My loop-AES blues started when I upgraded my laptop back in Argentina and couldn't access the NTFS partition on the dual boot system. That got made even worse due to the fact that GrUB won't be able to recognize the NTFS partitions without being able to mount them (that might be a bug, I should look into reporting it) and then deleted the bootloader entry to boot the Windows partition (so I had to recreate the chainloading by hand, not very difficult, but not pretty either). If that happens to you, just add to /etc/grub.d/40_custom the following lines:


menuentry "windows" {
   set root=(hd0,2)
   chainloader +1
}

Replace hd0,2 for your partition: (hd0,2) is /dev/sda2. More worryingly, I couldn't access from Debian anymore an encrypted TrueCrypt partition which I share between the two OSes. Annoying, but none of them was a show-stopper. Unbeknown to me, these were all loop-AES blues. I could see it was a FUSE problem, but I couldn't find anything in the Debian BTS.

When I got back home, it took me some days to merge back my files from the laptop (yes, I should be using git more comprehensively next time) and then I was ready to backup the desktop. Then the loop-AES blues hit hard: I would mount the encrypted partition fine with losetup -p0 -e aes256 /dev/loop7 /dev/sdc1 but then zpool import zfs_backup will croak:


cannot mount 'zfs_backup': Input/output error.
Make sure the FUSE module is loaded.

A very unhappy puppy, indeed. Good news were, zfs list will see my data, everything seemed to be there. I tried with my laptop, but the running kernel had no loop-AES module, and trying to re-compile it failed miserably (there I missed a very good clue), so I tried with an old kernel which had it and it wouldn't work. Exactly the same error message as above. Searching for it on-line wouldn't help either. In syslog I found zfs-fuse: kstat: fuse_mount error - trying to umount but those went away when I started running zfs-fuse with --no-kstat-mount. Adding debug to fuse-mount-options in /etc/zfs/zfsrc didn't make a difference (and there was a good clue I missed completely as the diverted /bin/mount wasn't using /etc/zfs/zfsrc).

The Solution

By then I was fairly down on my loop-AES blues. No bugs filled, no idea where the bug was, no clear culprit. Besides, both FUSE and loop-AES didn't seem to be very popular en the BTS. One had a recent request to be orphaned, the other had a FTBS bug saying it was unfit for Wheezy. It seemed I had based my backups in technology that was going away. Fast. But AES256 and ZFS are available outside GNU/Linux. So just when I was resigned to set-up a kFreeBSD box to re-enable my backups, I read in some random bug post a request to upgrade /bin/mount.

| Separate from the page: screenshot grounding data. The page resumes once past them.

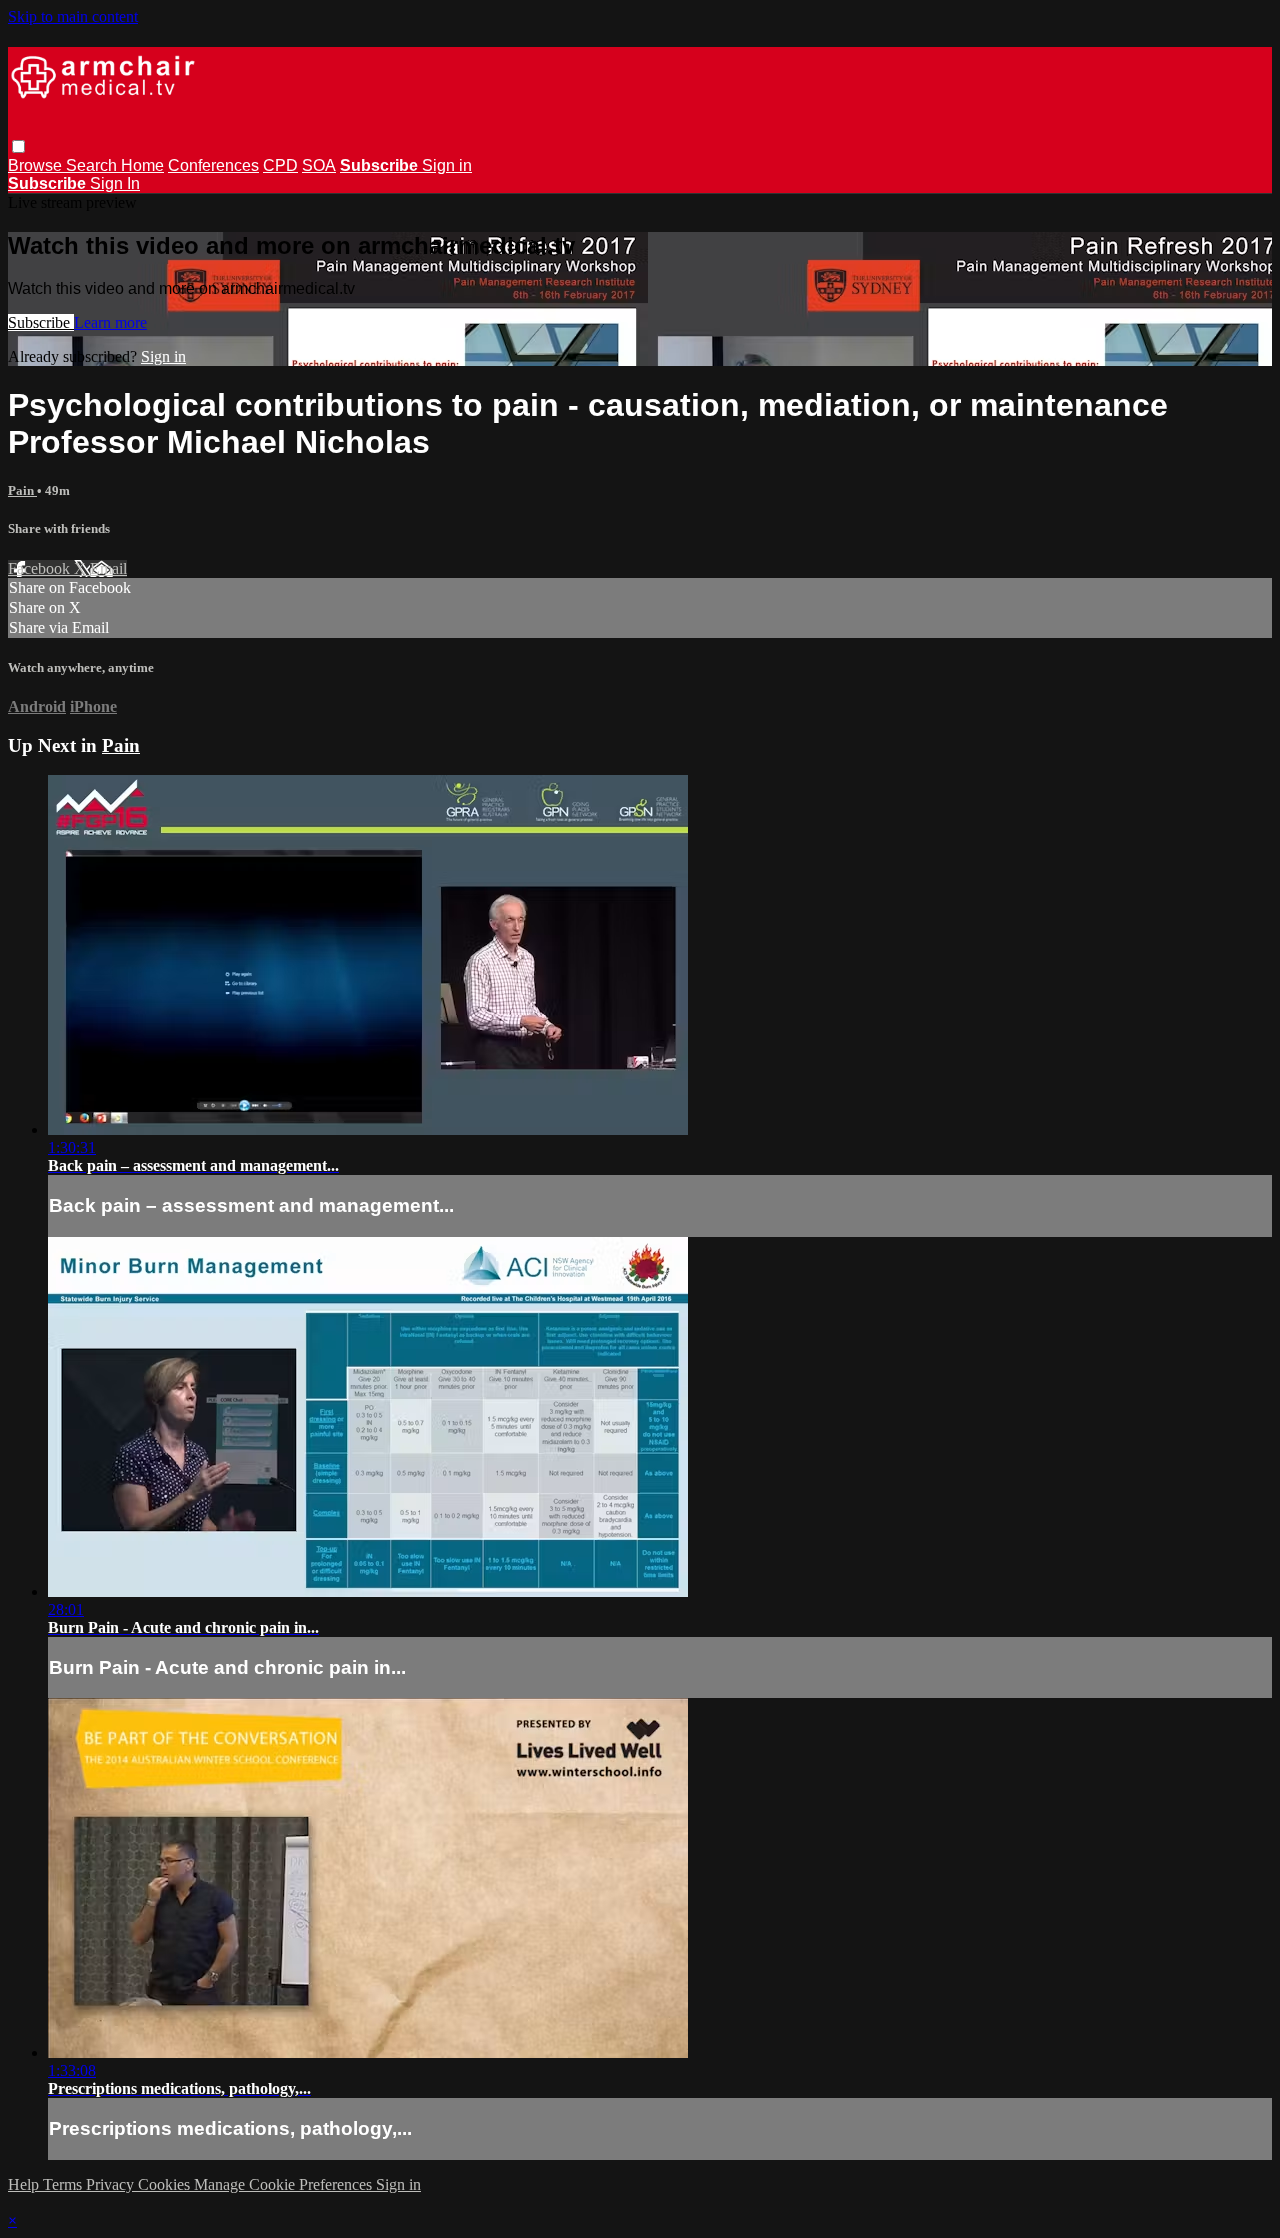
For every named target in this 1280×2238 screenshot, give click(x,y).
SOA (319, 165)
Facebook (41, 568)
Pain (22, 490)
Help (25, 2184)
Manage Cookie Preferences (285, 2184)
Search (93, 165)
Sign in (447, 165)
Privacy (112, 2184)
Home (142, 165)
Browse (37, 165)
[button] (18, 146)
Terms (64, 2184)
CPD (280, 165)
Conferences (213, 165)
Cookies (166, 2184)
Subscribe (41, 322)
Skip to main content (73, 16)
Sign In (115, 183)
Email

"Here goes nothing", I said to myself. If I were to submit a bug report, I needed to be running unstable. So I upgraded my laptop to unstable. Now, I couldn't use encryption with the old kernel anymore: loop-aes-utils conflicted with fuse. Then it all made sense, the diverted version of /bin/mount was breaking FUSE and taking it out made NTFS-3G and TrueCrypt work again! Sadly, I needed the encrypted loop to mount the ZFS.

Luckily, AES256 is not anything particularly strange cryptographically speaking (and according to Manning it doesn't take the government more than a few weeks to break) so I followed a very good migration guide and found a great script that provides loop-AES using the dm-crypt capabilities of modern kernels (local copy).

That was the end of my loop-AES blues. Moral of the story: if things aren't working... switch to unstable.